Legend has it that none other than Alexander the Great was among the first people to plumb the ocean depths in a glass diving bell, a simple submersible that traps surface air for the diver to enjoy. Still further legend claims it was one of Alexander’s mistresses who lowered him down—but unfortunately for Alex another suitor was on board that boat. As he watched through his transparent submarine, the scoundrel wooed the woman, who eventually let go of the chain, thus leaving Alexander in a bit of an aquatic pickle.
More absurd creatures:
There’s a moral lesson somewhere in that legend, perhaps something like “hell hath no fury like a woman you encumber with a ridiculously heavy diving bell while you enjoy yourself among the fishes,” but in the fresh waters of Europe and Asia swims a spider that mastered this kind of submersible millennia before Alex’s ill-fated dive: the diving bell spider. It’s the only spider on Earth that spends its entire life underwater, a lovely reminder that where life finds a niche, it fills it—oh, and that if you’re afraid of spiders you aren’t really safe anywhere at all. (Other species are flying through the air, in case you were wondering, using dangling silk threads to ride the wind in a process called ballooning.)

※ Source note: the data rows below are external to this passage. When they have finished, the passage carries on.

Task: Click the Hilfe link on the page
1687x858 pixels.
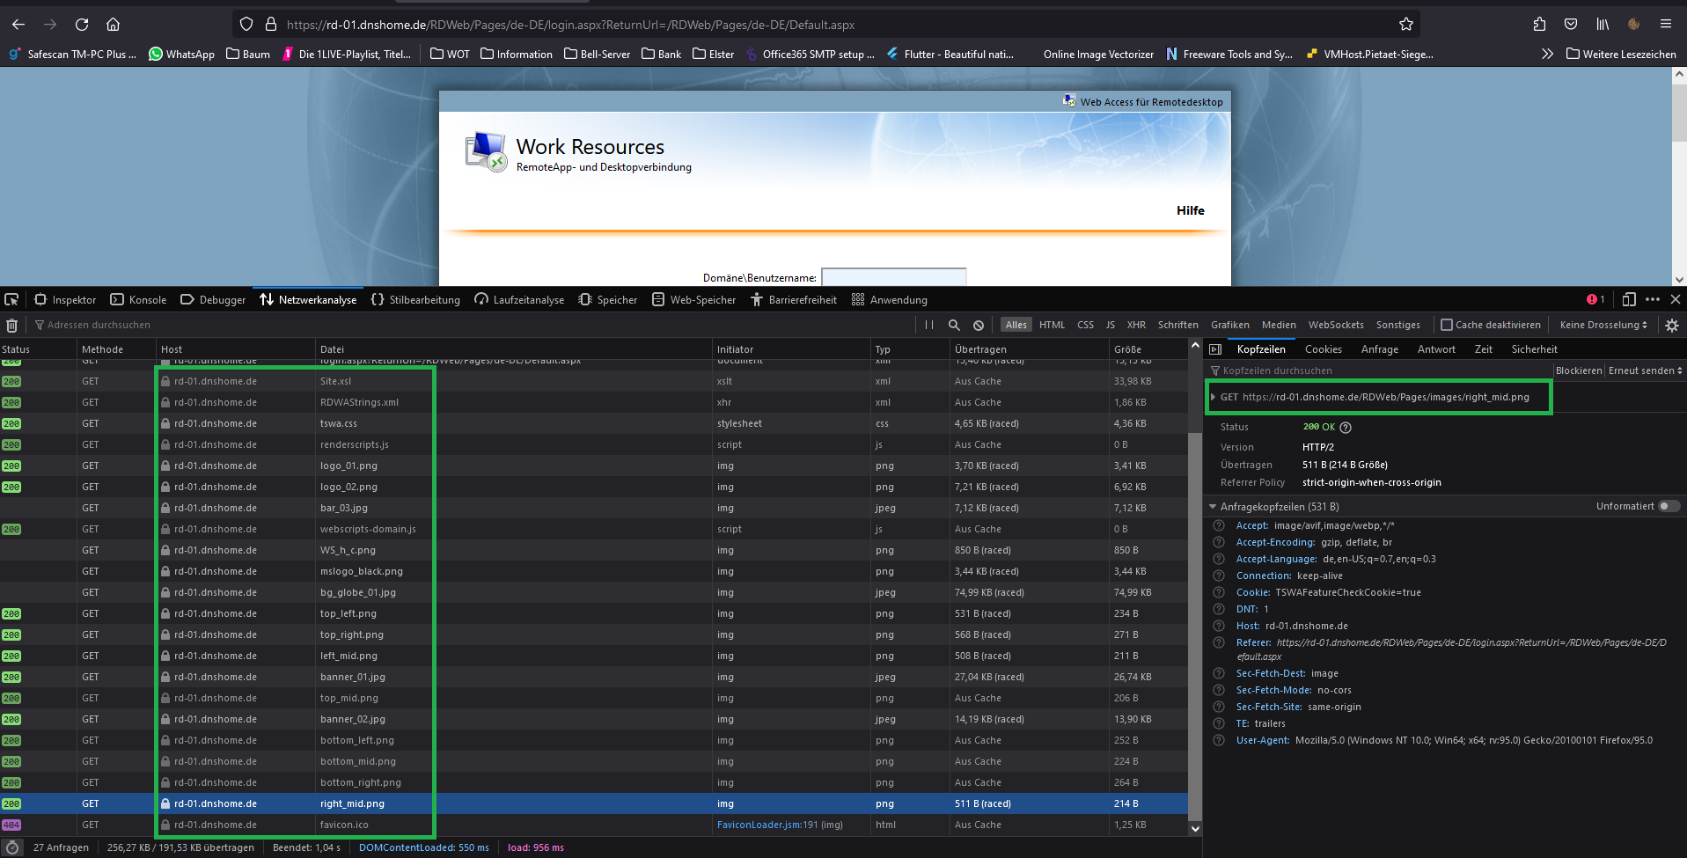Action: (x=1190, y=210)
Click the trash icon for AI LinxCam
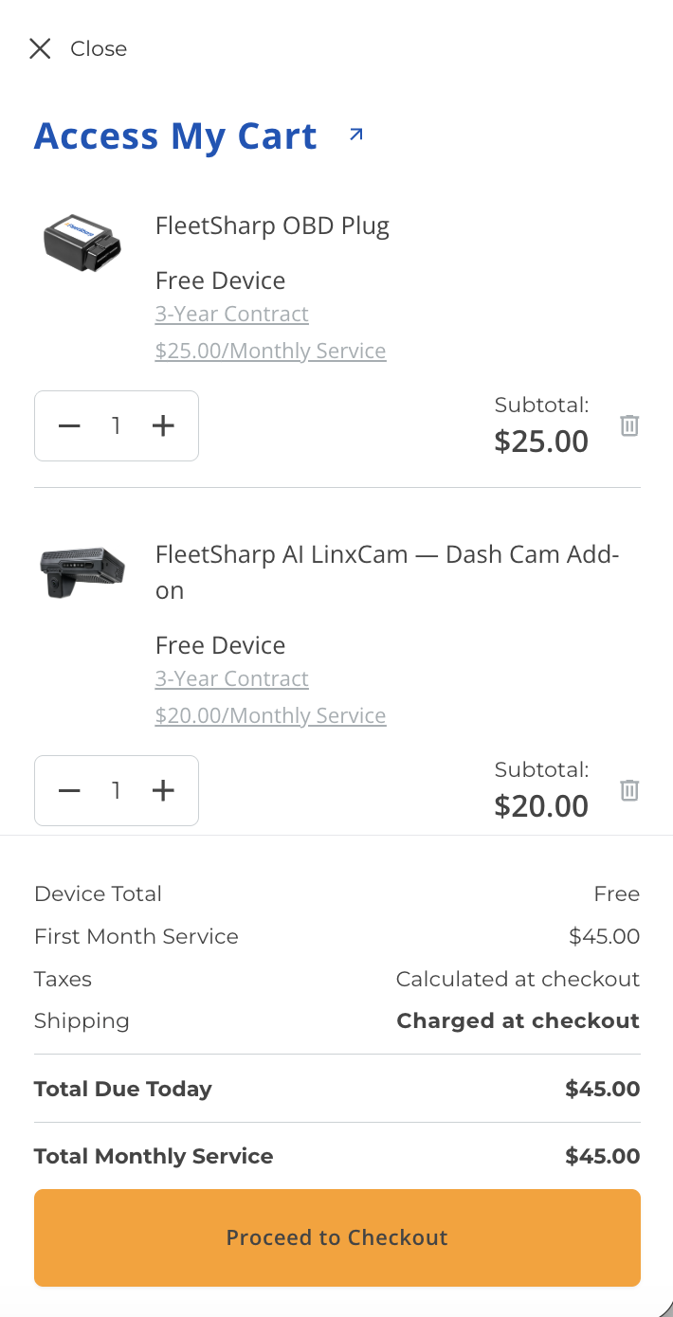673x1317 pixels. (629, 790)
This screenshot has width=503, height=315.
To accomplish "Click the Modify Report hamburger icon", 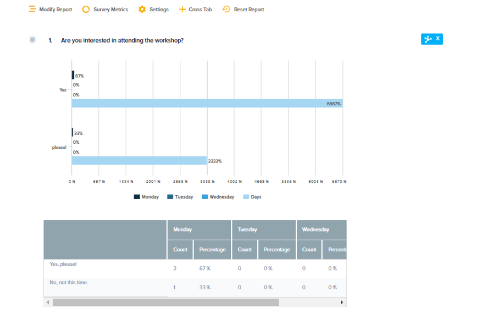I will [32, 9].
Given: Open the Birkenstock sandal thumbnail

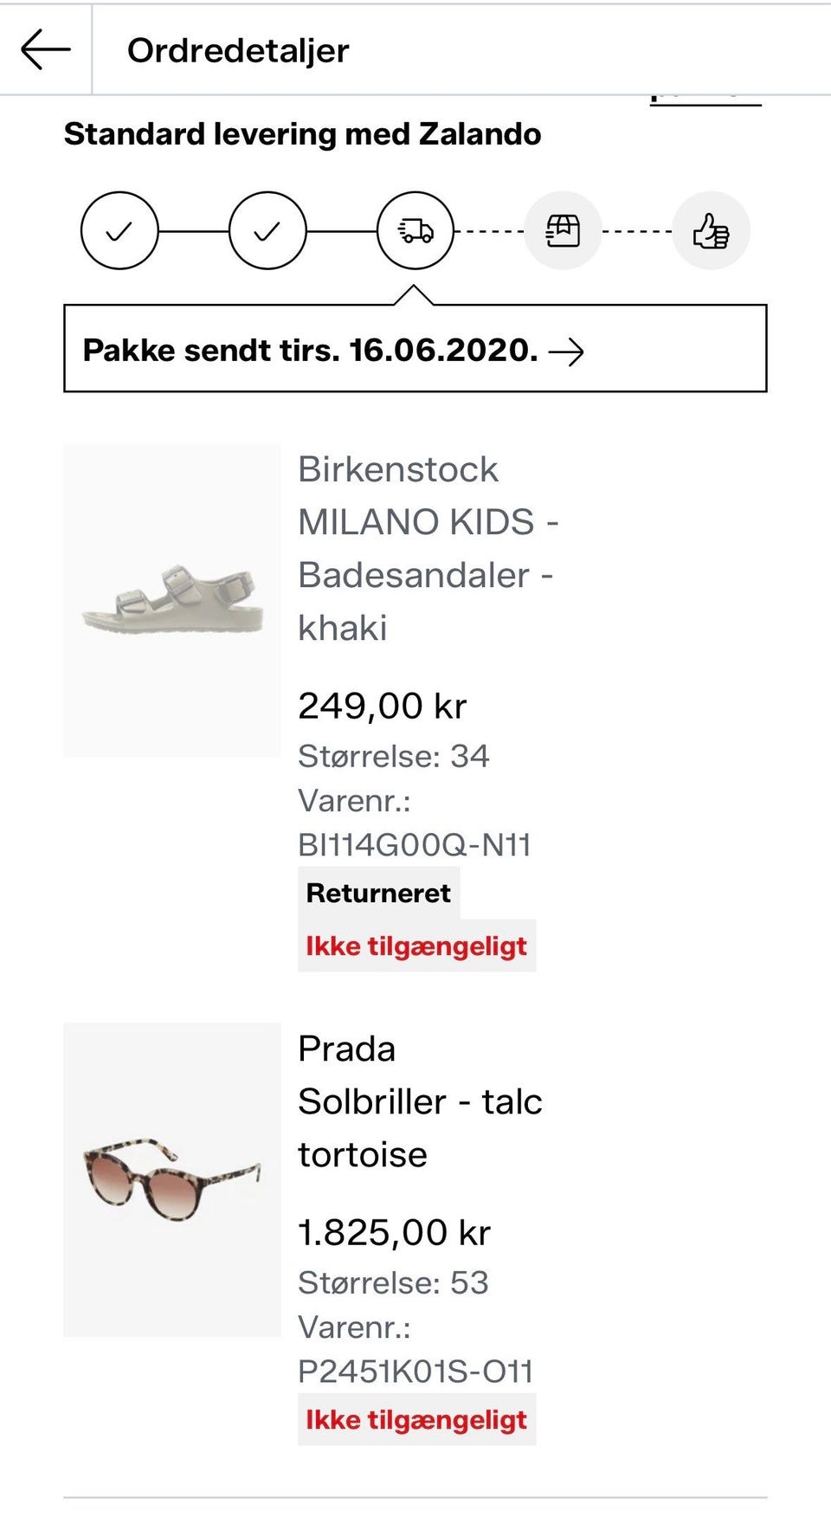Looking at the screenshot, I should [x=172, y=600].
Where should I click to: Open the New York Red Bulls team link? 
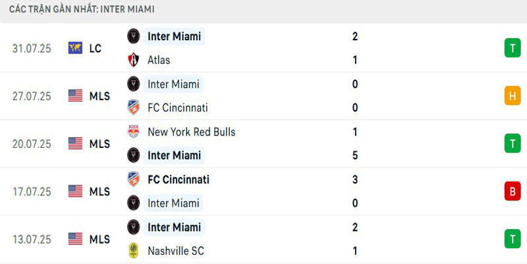pyautogui.click(x=191, y=131)
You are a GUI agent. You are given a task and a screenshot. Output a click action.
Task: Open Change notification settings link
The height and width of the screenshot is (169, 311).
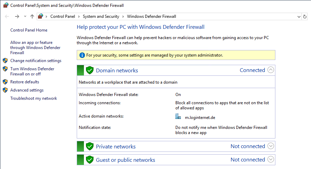pos(36,61)
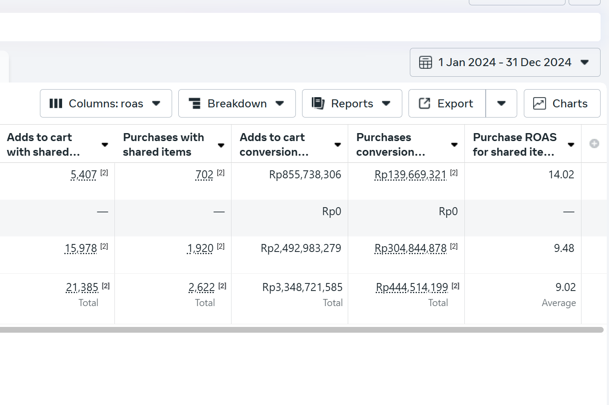Click the Charts line graph icon

coord(539,103)
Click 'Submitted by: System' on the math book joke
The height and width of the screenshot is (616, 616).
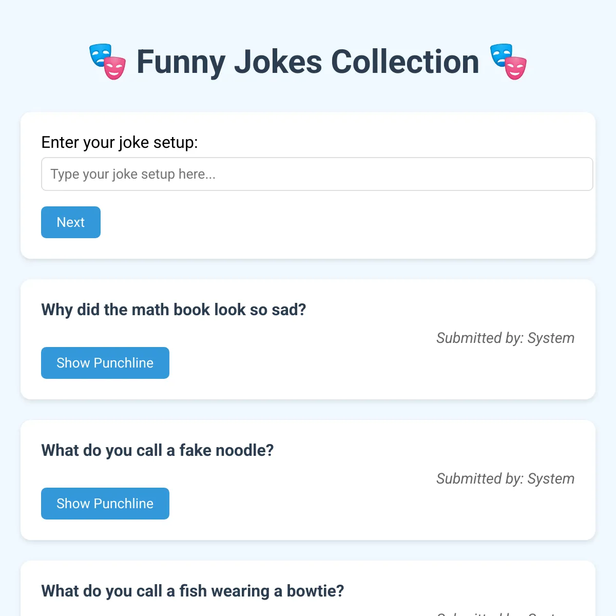505,338
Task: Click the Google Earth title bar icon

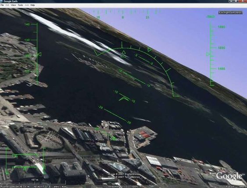Action: point(1,1)
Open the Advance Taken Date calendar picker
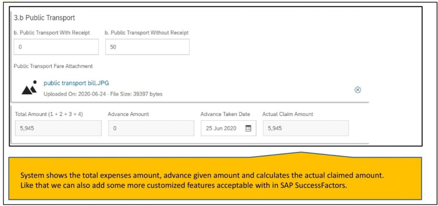438x206 pixels. tap(248, 128)
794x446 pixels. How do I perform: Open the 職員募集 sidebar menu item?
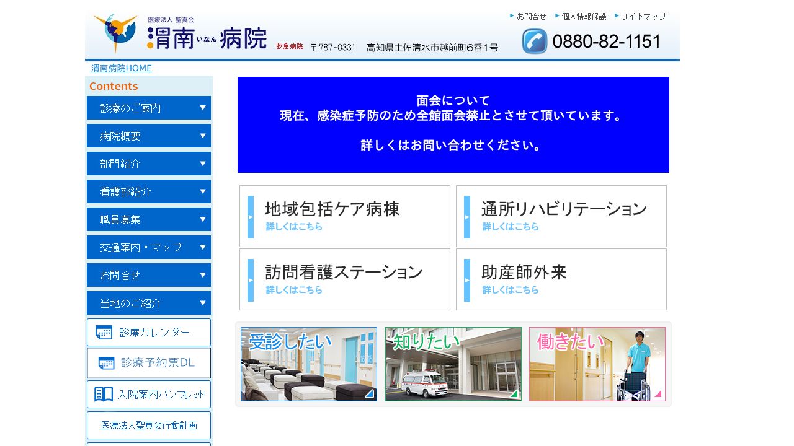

Just like humans and their submersibles, to become a master diver this spider must first become a master engineer. It begins by spinning a web among the underwater vegetation, according to biologist Roger Seymour of Australia’s University of Adelaide, who has established populations in the lab to study the dynamics of their novel way of getting air. Instead of expanding the web by spinning laterally, the spider adds more and more silk to the bottom, which flares until the structure indeed resembles a bell.